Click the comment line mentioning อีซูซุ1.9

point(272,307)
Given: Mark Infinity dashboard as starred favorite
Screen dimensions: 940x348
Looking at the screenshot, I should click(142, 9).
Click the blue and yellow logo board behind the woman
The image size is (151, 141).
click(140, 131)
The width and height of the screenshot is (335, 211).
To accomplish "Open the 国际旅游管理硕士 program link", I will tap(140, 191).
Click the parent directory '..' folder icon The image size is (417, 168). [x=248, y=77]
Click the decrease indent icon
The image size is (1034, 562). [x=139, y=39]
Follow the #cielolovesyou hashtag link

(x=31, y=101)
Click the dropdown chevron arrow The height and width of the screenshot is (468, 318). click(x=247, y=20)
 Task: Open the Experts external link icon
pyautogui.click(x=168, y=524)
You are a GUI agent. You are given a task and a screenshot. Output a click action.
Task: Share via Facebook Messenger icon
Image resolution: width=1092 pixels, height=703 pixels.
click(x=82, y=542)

━━━

# What needs to be done
Set down every entry once more, exactly as it was written above.

# Task response
Click the comment line mentioning อีซูซุ1.9

point(272,307)
Given: Mark Infinity dashboard as starred favorite
Screen dimensions: 940x348
Looking at the screenshot, I should click(142, 9).
Click the blue and yellow logo board behind the woman
The image size is (151, 141).
click(140, 131)
The width and height of the screenshot is (335, 211).
To accomplish "Open the 国际旅游管理硕士 program link", I will tap(140, 191).
Click the parent directory '..' folder icon The image size is (417, 168). [x=248, y=77]
Click the decrease indent icon
The image size is (1034, 562). [x=139, y=39]
Follow the #cielolovesyou hashtag link

(x=31, y=101)
Click the dropdown chevron arrow The height and width of the screenshot is (468, 318). click(x=247, y=20)
 Task: Open the Experts external link icon
pyautogui.click(x=168, y=524)
You are a GUI agent. You are given a task and a screenshot. Output a click action.
Task: Share via Facebook Messenger icon
Image resolution: width=1092 pixels, height=703 pixels.
click(x=82, y=542)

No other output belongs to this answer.